Lebih lanjut, dia mengingatkan bahwa transgenerational trauma ini punya akar dari keluarga. Lantas, bagaimana cara menyembuhkannya? Yohana menyatakan, untuk meminimalisir dampak trauma ini pada generasi selanjutnya adalah dengan menerapkan kebiasaan mindfulness.
Selain itu, penting untuk melatih diri dengan pertolongan orang lain seperti psikolog atau psikiater jika mengalami kesulitan. Hal ini penting utamanya pada orang-orang terdampak dari trauma ini dan sudah mengalami disfungsi tertentu pada kehidupan sehari-harinya. Oleh karena itu penting mencari akar dari trauma lintas generasi.
“Kebiasaan ini bisa dilakukan sendiri alias self-healing, melakukan sugesti pada diri sendiri, memaafkan, dan rutin melakukan journaling. Kebiasaan ini bisa dilakukan agar penyintas tidak membuat perilaku yang lebih merusak,” lanjutnya.
Meski demikian, Yohana mengingatkan sebelum menerapkan metode self-healing, penting bagi penyintas untuk mengukur secara pribadi maupun dengan bantuan psikolog tentang tingkat keparahan trauma.
“Saya pernah mendampingi dua tahun dengan berbagai macam, misalnya tidak ada dengan bantuan balancing energi. Hal seperti ini tergantung dari situasinya. Ini memberikan dampak pada kondisi individu. Apakah ini self-healing atau butuh terapi yang dibicarakan untuk self-healing,” sambungnya.

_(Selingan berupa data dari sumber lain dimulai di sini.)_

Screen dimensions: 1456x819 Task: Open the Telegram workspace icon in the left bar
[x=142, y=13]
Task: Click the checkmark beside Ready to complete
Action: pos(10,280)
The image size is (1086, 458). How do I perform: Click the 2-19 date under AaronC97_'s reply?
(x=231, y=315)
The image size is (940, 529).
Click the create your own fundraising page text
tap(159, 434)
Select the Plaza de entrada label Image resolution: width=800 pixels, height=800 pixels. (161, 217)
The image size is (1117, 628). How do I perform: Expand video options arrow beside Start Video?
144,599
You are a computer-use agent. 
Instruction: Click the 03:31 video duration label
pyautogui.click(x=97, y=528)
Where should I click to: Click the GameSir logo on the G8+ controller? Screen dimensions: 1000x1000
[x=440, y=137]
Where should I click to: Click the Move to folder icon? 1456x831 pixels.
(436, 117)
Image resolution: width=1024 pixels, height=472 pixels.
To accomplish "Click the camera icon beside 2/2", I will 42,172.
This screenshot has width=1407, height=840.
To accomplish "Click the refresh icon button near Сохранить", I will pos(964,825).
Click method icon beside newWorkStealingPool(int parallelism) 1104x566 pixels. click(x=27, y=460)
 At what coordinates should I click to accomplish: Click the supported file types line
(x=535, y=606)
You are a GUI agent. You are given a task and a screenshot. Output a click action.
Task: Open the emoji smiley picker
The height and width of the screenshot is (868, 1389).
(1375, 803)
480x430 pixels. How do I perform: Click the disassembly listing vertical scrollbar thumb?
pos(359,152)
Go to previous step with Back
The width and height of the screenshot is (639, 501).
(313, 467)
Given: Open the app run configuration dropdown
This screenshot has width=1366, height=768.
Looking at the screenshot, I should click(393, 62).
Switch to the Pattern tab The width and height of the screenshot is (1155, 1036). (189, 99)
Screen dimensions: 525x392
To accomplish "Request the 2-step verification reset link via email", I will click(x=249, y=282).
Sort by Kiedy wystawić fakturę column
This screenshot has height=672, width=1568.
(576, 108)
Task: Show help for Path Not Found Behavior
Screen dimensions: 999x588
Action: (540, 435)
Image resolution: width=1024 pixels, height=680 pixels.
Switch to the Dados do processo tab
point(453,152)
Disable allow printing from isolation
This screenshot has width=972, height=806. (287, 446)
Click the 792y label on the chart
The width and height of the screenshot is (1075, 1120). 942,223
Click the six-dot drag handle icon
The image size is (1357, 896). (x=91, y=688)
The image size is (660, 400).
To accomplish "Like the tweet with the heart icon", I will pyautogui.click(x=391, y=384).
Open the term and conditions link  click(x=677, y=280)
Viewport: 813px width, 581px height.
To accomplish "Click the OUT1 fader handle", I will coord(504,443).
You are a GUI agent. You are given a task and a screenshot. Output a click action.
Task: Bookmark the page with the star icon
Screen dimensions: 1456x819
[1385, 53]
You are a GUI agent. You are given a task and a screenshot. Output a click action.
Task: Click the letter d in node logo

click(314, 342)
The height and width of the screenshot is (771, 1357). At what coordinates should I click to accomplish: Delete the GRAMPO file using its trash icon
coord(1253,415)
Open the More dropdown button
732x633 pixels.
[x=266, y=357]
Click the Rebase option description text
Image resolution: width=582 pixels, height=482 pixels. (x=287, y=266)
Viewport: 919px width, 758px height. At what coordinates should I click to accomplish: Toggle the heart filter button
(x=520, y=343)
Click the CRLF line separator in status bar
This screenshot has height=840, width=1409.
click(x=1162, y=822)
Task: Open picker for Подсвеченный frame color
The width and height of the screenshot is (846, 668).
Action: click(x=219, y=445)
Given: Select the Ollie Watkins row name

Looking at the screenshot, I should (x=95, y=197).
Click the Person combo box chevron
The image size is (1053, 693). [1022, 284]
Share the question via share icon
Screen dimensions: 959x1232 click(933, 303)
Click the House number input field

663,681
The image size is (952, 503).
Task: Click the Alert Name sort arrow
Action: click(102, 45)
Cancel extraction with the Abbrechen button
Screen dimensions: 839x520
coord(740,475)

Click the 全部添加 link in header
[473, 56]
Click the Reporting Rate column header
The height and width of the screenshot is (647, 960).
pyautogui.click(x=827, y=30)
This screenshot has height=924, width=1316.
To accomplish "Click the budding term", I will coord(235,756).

Sementara itu, Founder Beyond Yourself Indonesia, Claudia Rosari Dewi menambahkan penting bagi siapapun untuk mengetahui jenis dan kadar trauma yang dialami sebelum melakukan self-healing.
“Akan sangat berbeda terapi dan kebutuhan yang harus dibereskan. Self-healing itu adalah pertolongan atau kecelakaan batin pertama, dan yang banyak menyakiti diri sendiri, tidak mau bertemu dengan orang lain memang harus segera diatasi dan dicari penyebabnya,” pungkas Claudia.